Groveport Madison Schools officials are monitoring the district’s fiscal health using a five-year financial forecast.

“I would characterize the district as financially stable through 2023 due to our cash balances on hand,” said Groveport Madison Treasurer/CFO Felicia Drummey. “The district revenue sources are much slower growing at 1.24 percent annually while expenditures are projected to grow faster at 4.24 percent annually resulting in projected operating deficits.”

She said operating deficits are not sustainable.

“We work to evaluate spending annually and develop action plans that reduce the growth in projected spending,” said Drummey. “That objective is more challenging during this global pandemic when we must also be prepared for the unexpected.”

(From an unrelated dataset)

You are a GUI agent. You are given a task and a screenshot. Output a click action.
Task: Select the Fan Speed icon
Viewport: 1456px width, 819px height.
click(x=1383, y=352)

Drummey said there are many elements that provide indications about the district’s overall financial condition, which makes it difficult to pinpoint a specific five-year forecast line item that fully expresses the district’s financial health.

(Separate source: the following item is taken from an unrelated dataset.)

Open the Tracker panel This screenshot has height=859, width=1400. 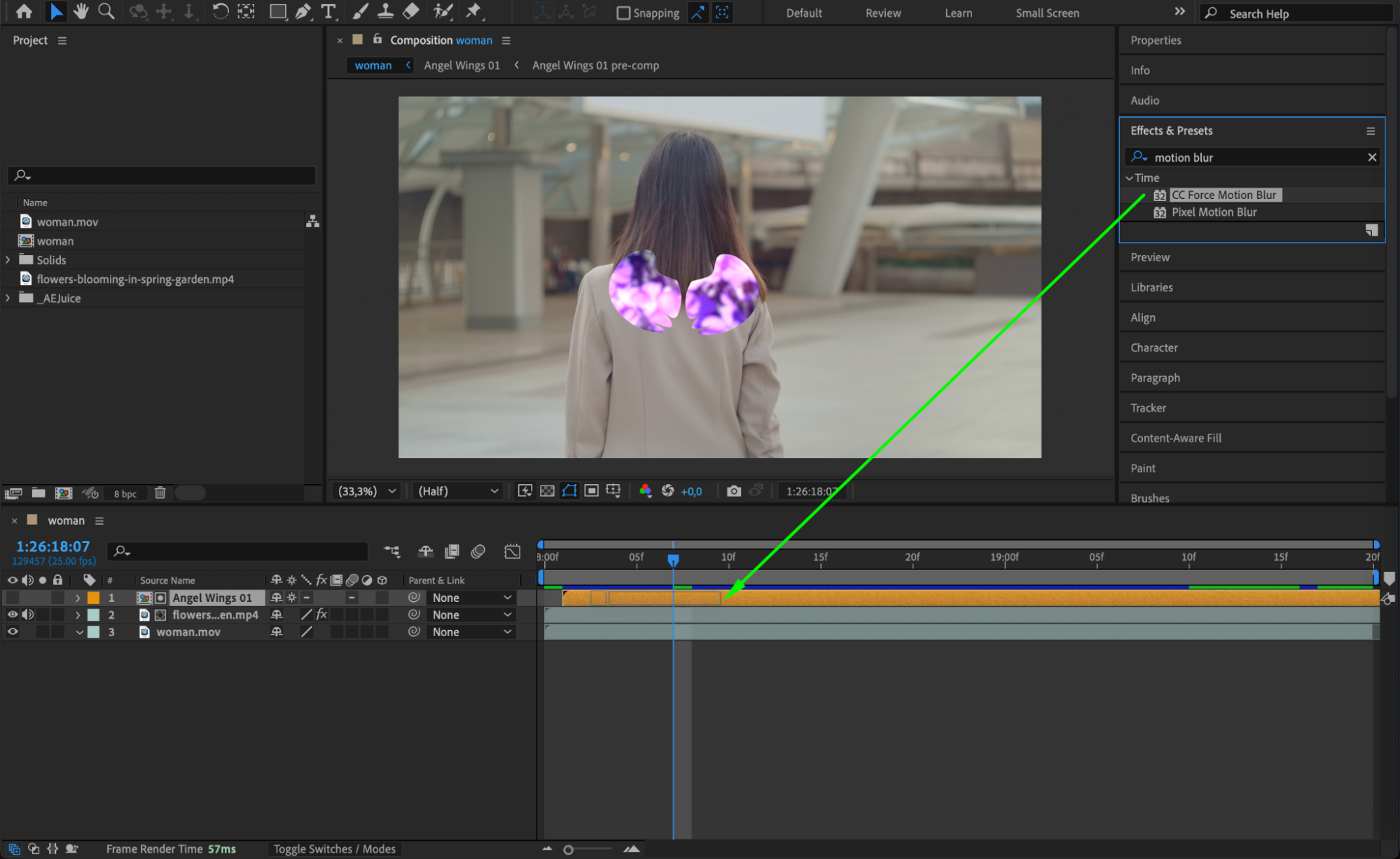(x=1148, y=408)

However, she noted two financial indicators – the excess of revenue over/(under) expenses and cash balance on June 30.

“The excess of revenue over/(under) expenses represents the net cash flow of revenue minus expenses each year for all operations. I like to call this our checkbook balance as it reflects the operating surplus or deficit,” said Drummey. “The checkbook balances let us know if annually we are able to meet our annual obligations with annual revenues, or do we need to access cash balances on hand to meet some of our annual obligations.”

She said a negative number in this line item means expenditures are starting to outpace revenues.

According to the five-year forecast, the excess of revenue over/(under) expenses line item shows deficits of $2.2 million in 2021, $3.5 million in 2022, $5.7 million in 2023, $8 million in 2024, and $10.4 million in 2025.

“The district would need to cut its fiscal year 2025 projected expenses by 11.7 percent to balance its budget without additional revenue,” said Drummey.

She said the district’s cash balance is positive at fiscal year end 2021, but is projected to worsen by fiscal year 2025.

“A worsening cash balance can erode the district’s financial stability over time,” said Drummey.

The cash balance on June 30 line item shows cash on hand of $18.6 million in 2021, $15.1 million in 2022, $9.3 million in 2023, and $1.2 million in 2024; but a deficit of $9.1 million appears in 2025.

“When expenditures outpace revenues we start to deplete our cash balances on hand to help us meet annual obligations,” said Drummey. “I like to call the cash balance on June 30 line item our savings account. We can’t spend down to zero cash on hand without creating a financial crisis, so we take steps each and every year to reduce the projected operating deficit to improve the overall financial outlook.”

For example, according to Drummey, in May 2020, the Groveport Madison Board of Education and district administration reduced fiscal year 2021 deficit spending by implementing a Budget Response Plan which reduced salary and benefit costs mostly through attrition.

“That budget reduction lowered the projected deficit this year from over $3.9 million to $2.2 million,” said Drummey. “Some budget response plan savings were eroded away due to expanded budgets in the areas of custodial supplies, instructional software, and technology equipment while adjusting and responding to the demands and financial burdens related to maintaining instructional services during this coronavirus pandemic.”